WHAT TO WORK ON -
Find the line holding "Click the *.exploit-poc.com DNS name value" in the entries below. Give it again exactly, along with every line after it up to and including the line holding "This screenshot has height=495, width=660.".

GIVEN DATA -
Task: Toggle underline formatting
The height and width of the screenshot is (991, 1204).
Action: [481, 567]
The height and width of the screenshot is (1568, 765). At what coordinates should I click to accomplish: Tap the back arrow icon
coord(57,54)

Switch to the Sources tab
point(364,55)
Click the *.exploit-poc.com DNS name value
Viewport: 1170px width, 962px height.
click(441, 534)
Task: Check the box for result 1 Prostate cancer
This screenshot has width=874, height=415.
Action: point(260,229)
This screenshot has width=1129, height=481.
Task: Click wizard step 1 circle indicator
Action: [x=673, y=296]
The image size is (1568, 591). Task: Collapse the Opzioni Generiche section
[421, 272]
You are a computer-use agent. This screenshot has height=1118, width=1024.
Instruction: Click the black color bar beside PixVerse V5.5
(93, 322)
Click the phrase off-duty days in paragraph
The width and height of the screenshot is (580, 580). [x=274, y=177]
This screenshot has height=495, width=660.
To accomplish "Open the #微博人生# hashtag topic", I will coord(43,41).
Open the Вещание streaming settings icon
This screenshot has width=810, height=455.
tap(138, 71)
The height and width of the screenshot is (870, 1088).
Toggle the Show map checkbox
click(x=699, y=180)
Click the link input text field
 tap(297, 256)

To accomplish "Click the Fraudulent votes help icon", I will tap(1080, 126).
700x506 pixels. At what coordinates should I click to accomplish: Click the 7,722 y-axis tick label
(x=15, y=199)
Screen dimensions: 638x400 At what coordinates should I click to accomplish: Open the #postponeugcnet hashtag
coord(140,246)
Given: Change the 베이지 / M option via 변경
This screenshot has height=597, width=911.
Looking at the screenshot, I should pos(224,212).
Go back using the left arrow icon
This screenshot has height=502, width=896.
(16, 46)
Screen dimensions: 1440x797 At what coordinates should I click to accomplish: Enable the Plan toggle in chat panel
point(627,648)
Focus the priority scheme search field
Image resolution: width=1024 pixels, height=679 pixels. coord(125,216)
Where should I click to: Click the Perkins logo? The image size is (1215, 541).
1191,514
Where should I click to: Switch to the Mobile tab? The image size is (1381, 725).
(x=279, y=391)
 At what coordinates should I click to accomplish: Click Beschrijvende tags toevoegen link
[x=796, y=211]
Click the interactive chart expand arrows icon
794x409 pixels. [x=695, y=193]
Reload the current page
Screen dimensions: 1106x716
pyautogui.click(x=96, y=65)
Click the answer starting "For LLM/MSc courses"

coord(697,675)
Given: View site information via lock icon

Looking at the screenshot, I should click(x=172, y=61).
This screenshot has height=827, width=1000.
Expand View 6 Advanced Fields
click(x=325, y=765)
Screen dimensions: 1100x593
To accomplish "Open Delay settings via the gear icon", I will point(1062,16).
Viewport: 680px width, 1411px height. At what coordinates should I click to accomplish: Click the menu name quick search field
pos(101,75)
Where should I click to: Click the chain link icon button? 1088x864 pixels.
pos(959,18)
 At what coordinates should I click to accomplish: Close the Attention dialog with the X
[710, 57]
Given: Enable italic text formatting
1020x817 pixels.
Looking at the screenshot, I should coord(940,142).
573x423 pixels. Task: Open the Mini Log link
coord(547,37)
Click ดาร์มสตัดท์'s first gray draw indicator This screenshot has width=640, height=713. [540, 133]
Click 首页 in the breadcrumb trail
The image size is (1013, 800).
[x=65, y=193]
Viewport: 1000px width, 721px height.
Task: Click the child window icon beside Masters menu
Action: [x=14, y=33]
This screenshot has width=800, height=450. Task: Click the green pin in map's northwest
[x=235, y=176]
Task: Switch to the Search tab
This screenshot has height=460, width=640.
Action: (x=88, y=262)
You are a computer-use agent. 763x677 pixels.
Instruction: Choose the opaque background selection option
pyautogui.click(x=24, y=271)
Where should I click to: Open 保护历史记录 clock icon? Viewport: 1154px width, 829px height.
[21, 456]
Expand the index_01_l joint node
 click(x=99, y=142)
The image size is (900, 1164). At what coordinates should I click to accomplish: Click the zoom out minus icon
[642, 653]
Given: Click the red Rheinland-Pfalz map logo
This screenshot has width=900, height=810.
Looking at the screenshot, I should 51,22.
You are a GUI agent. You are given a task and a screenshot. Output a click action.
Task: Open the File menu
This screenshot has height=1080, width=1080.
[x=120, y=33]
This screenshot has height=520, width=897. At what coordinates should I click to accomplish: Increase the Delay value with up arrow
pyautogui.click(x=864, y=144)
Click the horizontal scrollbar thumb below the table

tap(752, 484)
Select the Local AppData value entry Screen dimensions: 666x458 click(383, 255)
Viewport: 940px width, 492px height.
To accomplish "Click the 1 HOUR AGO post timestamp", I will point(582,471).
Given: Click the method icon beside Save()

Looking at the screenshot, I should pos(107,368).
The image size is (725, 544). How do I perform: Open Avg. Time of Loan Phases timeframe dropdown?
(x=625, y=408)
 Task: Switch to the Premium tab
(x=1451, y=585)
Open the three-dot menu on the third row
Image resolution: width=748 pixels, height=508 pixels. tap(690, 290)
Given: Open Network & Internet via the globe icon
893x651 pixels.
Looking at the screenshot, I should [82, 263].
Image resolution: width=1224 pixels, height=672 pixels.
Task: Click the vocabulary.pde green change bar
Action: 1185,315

FINAL ANSWER -
Click the *.exploit-poc.com DNS name value
Viewport: 1170px width, 962px height.
click(441, 534)
Task: Check the box for result 1 Prostate cancer
This screenshot has width=874, height=415.
Action: point(260,229)
This screenshot has width=1129, height=481.
Task: Click wizard step 1 circle indicator
Action: [x=673, y=296]
The image size is (1568, 591). Task: Collapse the Opzioni Generiche section
[421, 272]
You are a computer-use agent. This screenshot has height=1118, width=1024.
Instruction: Click the black color bar beside PixVerse V5.5
(93, 322)
Click the phrase off-duty days in paragraph
The width and height of the screenshot is (580, 580). [x=274, y=177]
This screenshot has height=495, width=660.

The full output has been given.